Oh Boris, you mop-headed moron. Embarrassing deputy-resignation aside, you seemed to be getting it so right; reintroducing the Routemaster bus, reconsidering the western extension to the Congestion Charge zone and yesterday scrapping the proposed £25 charge for bigger cars.
But then we read down and find you’re also binning the proposed exemption for cars emitting less than 120g/km of CO2, which was about the only bright idea your predecessor ever had. We need carrots, not sticks, to encourage us to buy greener cars.
The £25 charge was all stick; it was the product of envy and greed and it had to be abandoned. But also abandoning the carrot of free entry for dozens of affordable, practical low-emissions cars is spectacularly short-sighted and means the accursed congestion charge misses its biggest opportunity to cut emissions and fossil fuel use.
Why the 120g/km exemption was abandoned
Ken got his sums wrong. He didn’t anticipate just how many models would get under the 120g/km barrier, or how affordable they would be. We Londoners would have bought them by the tens of thousands. Virtually every high-priced Lexus GS and RX sold in London is an even higher-priced hybrid model, because they are Congestion Charge-exempt.
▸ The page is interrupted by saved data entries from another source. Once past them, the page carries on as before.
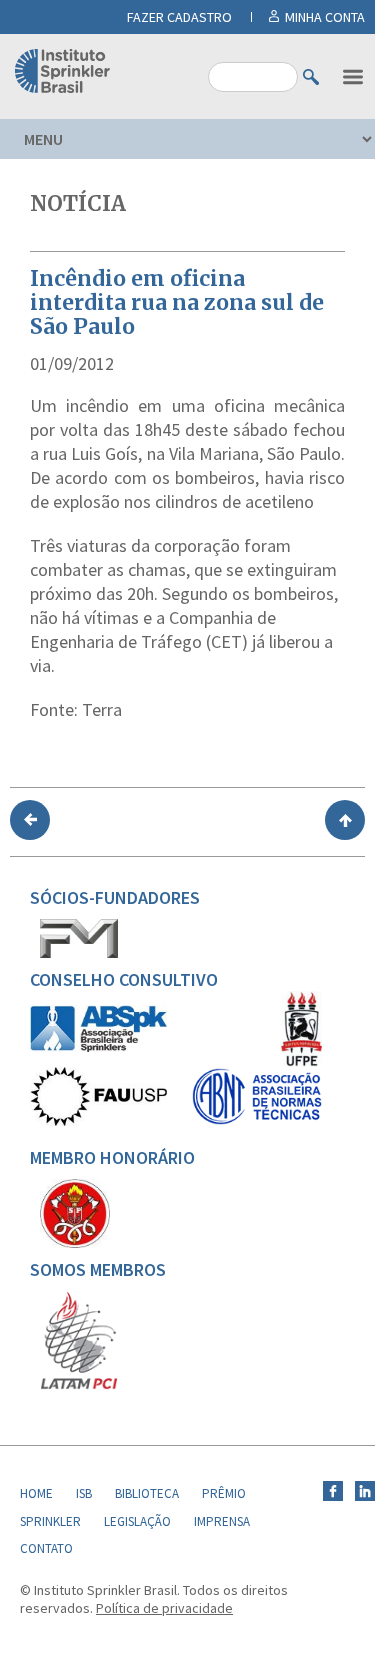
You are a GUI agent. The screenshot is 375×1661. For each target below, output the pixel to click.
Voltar (30, 820)
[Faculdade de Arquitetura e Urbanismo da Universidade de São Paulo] (98, 1121)
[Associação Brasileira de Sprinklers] (98, 1047)
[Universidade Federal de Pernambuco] (301, 1062)
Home (36, 1493)
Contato (46, 1548)
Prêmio (224, 1493)
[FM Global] (79, 953)
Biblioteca (147, 1493)
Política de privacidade (164, 1608)
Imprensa (222, 1521)
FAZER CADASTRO (179, 17)
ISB (84, 1493)
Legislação (137, 1521)
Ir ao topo (345, 820)
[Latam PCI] (79, 1385)
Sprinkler (50, 1521)
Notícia (78, 203)
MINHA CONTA (325, 17)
Just imagine the impact on the buying decisions of the millions of us with a more typical ten or fifteen grand to spend on a new car, and for whom the £8 charge is a more significant sum.
Yes, congestion in central London would have worsened slightly. But this is about so much more than just traffic. The cars we would have chosen would have produced much less pollution and consumed much less fuel everywhere they drove; across London and across the country.
A very unlevel playing field
Boris says the changes are in the interest of fairness, but how is it fair that a £40,000-plus Lexus hybrid at 185g/km still gets in free, but a clever little seven-grand Aygo at 108g/km still has to pay? Why not encourage us to buy a Focus 1.6 TDCi at 119g/km instead of a more polluting petrol or bigger diesel?
The reason is simple. We would have switched in such numbers that Boris would have lost too much money. With the Congestion Charge’s absurdly expensive bureaucracy to maintain, he is as addicted to its revenue as Ken was.
Short of scrapping it altogether, exempting the least-polluting cars was the best thing he could have done with the charge, making it a force for change. But Boris bottled it, and it remains just a pointless, unpopular tax.